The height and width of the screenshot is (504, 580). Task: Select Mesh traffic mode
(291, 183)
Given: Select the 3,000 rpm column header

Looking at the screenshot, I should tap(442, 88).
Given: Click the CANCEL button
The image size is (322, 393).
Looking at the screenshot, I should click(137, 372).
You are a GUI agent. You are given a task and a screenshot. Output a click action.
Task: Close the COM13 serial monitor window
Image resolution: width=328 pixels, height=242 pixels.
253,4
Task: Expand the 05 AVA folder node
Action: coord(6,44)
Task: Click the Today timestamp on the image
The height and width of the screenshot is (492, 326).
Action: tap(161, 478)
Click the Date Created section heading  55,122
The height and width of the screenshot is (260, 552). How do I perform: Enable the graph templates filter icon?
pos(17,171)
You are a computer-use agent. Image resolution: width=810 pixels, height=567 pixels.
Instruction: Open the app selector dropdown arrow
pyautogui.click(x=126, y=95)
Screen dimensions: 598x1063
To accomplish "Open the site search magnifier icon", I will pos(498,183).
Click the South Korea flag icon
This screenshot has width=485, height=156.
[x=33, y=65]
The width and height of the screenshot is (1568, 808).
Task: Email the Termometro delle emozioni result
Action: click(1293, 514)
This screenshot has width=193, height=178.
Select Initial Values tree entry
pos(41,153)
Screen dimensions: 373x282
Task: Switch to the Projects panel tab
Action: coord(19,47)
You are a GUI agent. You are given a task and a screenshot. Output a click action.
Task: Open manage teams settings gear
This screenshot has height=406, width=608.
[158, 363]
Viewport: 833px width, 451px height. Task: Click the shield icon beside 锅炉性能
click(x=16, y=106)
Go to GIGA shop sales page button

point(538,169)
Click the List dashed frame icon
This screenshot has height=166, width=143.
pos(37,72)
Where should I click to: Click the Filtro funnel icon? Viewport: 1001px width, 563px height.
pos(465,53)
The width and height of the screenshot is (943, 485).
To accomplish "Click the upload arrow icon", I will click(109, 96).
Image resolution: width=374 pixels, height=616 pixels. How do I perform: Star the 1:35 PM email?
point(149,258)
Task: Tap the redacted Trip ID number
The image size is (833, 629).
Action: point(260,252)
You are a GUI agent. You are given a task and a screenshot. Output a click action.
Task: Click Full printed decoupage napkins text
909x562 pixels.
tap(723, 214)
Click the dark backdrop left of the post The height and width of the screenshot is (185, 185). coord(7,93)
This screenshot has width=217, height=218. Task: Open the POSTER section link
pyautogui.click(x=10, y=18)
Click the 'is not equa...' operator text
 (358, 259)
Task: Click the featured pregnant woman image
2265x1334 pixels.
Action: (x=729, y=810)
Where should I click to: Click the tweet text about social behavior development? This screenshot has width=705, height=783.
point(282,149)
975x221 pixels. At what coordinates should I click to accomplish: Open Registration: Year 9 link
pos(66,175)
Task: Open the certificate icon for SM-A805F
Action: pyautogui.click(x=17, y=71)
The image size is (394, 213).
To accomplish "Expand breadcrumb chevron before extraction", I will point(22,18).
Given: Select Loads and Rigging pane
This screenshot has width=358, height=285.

* _Directions_
All the data above is to be given again, exactly.

* _Answer below_
The height and width of the screenshot is (504, 580). Task: Select Mesh traffic mode
(291, 183)
Given: Select the 3,000 rpm column header

Looking at the screenshot, I should tap(442, 88).
Given: Click the CANCEL button
The image size is (322, 393).
Looking at the screenshot, I should click(137, 372).
You are a GUI agent. You are given a task and a screenshot. Output a click action.
Task: Close the COM13 serial monitor window
Image resolution: width=328 pixels, height=242 pixels.
253,4
Task: Expand the 05 AVA folder node
Action: coord(6,44)
Task: Click the Today timestamp on the image
The height and width of the screenshot is (492, 326).
Action: tap(161, 478)
Click the Date Created section heading  55,122
The height and width of the screenshot is (260, 552). How do I perform: Enable the graph templates filter icon?
pos(17,171)
You are a computer-use agent. Image resolution: width=810 pixels, height=567 pixels.
Instruction: Open the app selector dropdown arrow
pyautogui.click(x=126, y=95)
Screen dimensions: 598x1063
To accomplish "Open the site search magnifier icon", I will pos(498,183).
Click the South Korea flag icon
This screenshot has width=485, height=156.
[x=33, y=65]
The width and height of the screenshot is (1568, 808).
Task: Email the Termometro delle emozioni result
Action: click(1293, 514)
This screenshot has width=193, height=178.
Select Initial Values tree entry
pos(41,153)
Screen dimensions: 373x282
Task: Switch to the Projects panel tab
Action: coord(19,47)
You are a GUI agent. You are given a task and a screenshot. Output a click action.
Task: Open manage teams settings gear
This screenshot has height=406, width=608.
[158, 363]
Viewport: 833px width, 451px height. Task: Click the shield icon beside 锅炉性能
click(x=16, y=106)
Go to GIGA shop sales page button

point(538,169)
Click the List dashed frame icon
This screenshot has height=166, width=143.
pos(37,72)
Where should I click to: Click the Filtro funnel icon? Viewport: 1001px width, 563px height.
pos(465,53)
The width and height of the screenshot is (943, 485).
To accomplish "Click the upload arrow icon", I will click(109, 96).
Image resolution: width=374 pixels, height=616 pixels. How do I perform: Star the 1:35 PM email?
point(149,258)
Task: Tap the redacted Trip ID number
The image size is (833, 629).
Action: point(260,252)
You are a GUI agent. You are given a task and a screenshot. Output a click action.
Task: Click Full printed decoupage napkins text
909x562 pixels.
tap(723, 214)
Click the dark backdrop left of the post The height and width of the screenshot is (185, 185). coord(7,93)
This screenshot has width=217, height=218. Task: Open the POSTER section link
pyautogui.click(x=10, y=18)
Click the 'is not equa...' operator text
 (358, 259)
Task: Click the featured pregnant woman image
2265x1334 pixels.
Action: (x=729, y=810)
Where should I click to: Click the tweet text about social behavior development? This screenshot has width=705, height=783.
point(282,149)
975x221 pixels. At what coordinates should I click to accomplish: Open Registration: Year 9 link
pos(66,175)
Task: Open the certificate icon for SM-A805F
Action: pyautogui.click(x=17, y=71)
The image size is (394, 213).
To accomplish "Expand breadcrumb chevron before extraction", I will point(22,18).
Given: Select Loads and Rigging pane
This screenshot has width=358, height=285.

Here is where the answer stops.